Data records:
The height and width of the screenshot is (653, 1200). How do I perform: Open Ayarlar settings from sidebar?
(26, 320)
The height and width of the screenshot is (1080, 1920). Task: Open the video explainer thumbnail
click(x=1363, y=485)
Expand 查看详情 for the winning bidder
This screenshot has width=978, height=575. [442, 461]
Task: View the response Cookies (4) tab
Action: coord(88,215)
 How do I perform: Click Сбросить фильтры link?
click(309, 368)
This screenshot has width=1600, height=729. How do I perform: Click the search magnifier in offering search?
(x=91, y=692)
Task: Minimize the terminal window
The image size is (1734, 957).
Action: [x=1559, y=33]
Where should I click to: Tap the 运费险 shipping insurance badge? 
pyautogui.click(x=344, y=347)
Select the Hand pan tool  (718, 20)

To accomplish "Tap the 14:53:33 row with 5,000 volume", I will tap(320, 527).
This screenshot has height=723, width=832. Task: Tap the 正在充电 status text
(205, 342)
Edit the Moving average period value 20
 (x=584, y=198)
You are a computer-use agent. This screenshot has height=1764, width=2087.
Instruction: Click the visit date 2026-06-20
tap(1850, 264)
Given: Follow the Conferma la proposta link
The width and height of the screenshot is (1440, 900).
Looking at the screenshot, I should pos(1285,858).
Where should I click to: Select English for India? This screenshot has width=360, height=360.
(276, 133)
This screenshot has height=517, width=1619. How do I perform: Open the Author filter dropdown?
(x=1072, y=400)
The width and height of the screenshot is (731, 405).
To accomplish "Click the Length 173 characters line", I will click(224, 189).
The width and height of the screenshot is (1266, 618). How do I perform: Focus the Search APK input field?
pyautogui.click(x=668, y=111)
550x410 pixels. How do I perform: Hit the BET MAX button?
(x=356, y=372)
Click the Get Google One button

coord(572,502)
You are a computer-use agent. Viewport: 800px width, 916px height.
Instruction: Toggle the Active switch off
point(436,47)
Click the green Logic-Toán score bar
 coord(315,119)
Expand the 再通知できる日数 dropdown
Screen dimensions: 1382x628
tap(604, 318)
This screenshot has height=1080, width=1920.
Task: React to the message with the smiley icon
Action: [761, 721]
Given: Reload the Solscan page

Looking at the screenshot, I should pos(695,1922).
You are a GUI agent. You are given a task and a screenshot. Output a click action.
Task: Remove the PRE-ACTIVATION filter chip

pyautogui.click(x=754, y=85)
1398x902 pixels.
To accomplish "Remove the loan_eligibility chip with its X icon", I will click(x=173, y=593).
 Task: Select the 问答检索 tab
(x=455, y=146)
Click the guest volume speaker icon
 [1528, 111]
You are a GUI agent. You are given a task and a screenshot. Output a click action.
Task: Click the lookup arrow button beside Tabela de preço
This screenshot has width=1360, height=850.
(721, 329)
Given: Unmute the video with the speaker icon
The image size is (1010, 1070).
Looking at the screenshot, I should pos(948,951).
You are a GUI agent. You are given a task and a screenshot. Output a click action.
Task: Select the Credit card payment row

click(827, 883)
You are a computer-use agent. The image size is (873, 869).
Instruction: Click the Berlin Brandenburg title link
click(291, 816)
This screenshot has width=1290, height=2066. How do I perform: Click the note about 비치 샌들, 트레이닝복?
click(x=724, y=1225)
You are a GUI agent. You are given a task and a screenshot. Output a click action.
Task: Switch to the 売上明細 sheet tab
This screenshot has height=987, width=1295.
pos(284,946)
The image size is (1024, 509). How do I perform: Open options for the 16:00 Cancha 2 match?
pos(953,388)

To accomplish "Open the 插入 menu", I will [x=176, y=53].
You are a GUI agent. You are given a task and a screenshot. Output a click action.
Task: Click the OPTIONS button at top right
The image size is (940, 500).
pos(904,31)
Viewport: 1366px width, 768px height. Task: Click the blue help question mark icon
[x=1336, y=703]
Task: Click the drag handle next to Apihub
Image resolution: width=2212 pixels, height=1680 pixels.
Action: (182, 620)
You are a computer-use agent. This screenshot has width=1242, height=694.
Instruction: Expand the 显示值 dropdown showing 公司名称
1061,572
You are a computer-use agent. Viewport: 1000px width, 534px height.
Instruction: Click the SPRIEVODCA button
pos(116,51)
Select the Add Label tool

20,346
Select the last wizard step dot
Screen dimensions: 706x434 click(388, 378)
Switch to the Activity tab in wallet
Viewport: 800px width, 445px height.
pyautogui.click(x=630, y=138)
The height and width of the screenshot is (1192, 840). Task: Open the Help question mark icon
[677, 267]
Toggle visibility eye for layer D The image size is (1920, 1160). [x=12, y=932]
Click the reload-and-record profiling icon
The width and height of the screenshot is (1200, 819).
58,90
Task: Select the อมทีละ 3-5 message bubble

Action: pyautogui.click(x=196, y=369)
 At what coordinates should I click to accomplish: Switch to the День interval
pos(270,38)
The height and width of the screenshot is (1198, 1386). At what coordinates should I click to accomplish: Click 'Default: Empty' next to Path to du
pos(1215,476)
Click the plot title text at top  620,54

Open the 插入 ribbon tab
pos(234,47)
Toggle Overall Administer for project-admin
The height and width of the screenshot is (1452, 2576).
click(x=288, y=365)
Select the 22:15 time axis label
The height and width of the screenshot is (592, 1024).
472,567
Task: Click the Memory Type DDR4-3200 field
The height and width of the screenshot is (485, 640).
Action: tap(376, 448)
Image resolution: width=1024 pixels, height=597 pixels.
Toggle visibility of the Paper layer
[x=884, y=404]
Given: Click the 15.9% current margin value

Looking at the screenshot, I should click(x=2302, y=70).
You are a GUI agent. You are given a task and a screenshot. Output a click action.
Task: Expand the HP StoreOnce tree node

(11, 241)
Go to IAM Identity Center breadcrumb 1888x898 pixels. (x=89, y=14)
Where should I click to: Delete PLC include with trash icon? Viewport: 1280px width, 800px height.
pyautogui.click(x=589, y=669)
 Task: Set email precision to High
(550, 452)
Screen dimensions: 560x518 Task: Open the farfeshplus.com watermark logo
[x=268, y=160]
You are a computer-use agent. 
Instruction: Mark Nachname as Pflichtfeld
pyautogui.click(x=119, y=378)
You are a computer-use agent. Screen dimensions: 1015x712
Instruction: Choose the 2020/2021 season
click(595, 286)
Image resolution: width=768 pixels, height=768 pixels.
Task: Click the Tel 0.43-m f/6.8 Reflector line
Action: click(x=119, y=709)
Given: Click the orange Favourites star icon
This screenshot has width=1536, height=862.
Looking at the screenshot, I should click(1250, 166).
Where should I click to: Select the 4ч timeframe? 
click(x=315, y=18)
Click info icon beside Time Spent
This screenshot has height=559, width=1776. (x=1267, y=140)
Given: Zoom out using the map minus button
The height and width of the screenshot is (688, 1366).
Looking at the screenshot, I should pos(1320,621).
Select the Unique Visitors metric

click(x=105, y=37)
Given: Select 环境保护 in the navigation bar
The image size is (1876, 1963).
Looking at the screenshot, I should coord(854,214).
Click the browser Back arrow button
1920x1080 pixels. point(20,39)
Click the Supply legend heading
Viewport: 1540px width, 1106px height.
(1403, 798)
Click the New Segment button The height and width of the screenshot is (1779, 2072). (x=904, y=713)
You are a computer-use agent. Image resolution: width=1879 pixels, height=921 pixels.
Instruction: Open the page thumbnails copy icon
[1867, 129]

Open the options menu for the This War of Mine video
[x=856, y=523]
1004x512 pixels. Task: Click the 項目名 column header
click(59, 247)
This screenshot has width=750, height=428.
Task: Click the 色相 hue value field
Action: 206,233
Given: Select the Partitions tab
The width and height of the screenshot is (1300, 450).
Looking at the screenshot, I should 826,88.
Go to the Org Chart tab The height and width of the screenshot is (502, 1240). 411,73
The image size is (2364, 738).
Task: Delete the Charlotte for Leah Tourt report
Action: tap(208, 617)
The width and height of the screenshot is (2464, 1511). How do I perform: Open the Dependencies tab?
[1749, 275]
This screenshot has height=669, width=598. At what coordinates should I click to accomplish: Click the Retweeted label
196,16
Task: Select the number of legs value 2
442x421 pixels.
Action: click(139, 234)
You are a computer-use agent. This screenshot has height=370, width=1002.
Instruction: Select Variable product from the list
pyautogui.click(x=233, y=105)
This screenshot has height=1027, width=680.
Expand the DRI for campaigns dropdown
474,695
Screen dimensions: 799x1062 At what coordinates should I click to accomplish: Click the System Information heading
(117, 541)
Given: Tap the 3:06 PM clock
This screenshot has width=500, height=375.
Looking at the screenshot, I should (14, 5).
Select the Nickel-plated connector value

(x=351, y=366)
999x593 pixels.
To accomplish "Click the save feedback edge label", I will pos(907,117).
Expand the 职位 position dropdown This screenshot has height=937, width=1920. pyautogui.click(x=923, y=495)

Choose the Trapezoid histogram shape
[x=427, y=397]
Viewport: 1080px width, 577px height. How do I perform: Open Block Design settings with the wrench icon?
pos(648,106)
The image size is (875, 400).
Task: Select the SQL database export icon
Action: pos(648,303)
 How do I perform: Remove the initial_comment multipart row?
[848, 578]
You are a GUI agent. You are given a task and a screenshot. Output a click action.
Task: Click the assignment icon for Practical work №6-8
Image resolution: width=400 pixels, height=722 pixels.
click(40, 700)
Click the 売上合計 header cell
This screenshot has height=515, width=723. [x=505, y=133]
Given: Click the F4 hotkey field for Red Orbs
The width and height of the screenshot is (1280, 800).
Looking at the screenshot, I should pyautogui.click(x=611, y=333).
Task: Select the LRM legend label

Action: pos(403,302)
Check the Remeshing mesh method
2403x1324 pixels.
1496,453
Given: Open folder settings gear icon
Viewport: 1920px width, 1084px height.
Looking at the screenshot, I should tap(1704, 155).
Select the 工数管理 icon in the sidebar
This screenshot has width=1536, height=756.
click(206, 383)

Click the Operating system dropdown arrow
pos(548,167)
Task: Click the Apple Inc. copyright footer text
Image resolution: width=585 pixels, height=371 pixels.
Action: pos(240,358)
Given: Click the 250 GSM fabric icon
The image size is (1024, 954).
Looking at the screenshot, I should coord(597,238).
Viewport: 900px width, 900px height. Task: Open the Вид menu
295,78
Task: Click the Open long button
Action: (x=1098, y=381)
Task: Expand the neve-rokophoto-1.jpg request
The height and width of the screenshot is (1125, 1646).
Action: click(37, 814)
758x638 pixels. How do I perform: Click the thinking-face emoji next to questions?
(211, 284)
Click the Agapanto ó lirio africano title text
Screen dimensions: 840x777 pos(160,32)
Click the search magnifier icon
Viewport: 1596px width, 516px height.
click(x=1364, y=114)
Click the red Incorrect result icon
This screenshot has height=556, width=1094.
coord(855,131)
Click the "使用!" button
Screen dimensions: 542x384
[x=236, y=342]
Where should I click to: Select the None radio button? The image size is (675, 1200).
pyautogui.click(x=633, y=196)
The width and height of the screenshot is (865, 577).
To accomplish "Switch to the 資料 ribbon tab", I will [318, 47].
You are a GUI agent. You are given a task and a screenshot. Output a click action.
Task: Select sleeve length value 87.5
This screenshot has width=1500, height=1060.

- _Given request_: Gather every line of the records above that contains the string "layer", and note that case counts.

- _Task solution_:
Toggle visibility eye for layer D The image size is (1920, 1160). [x=12, y=932]
Toggle visibility of the Paper layer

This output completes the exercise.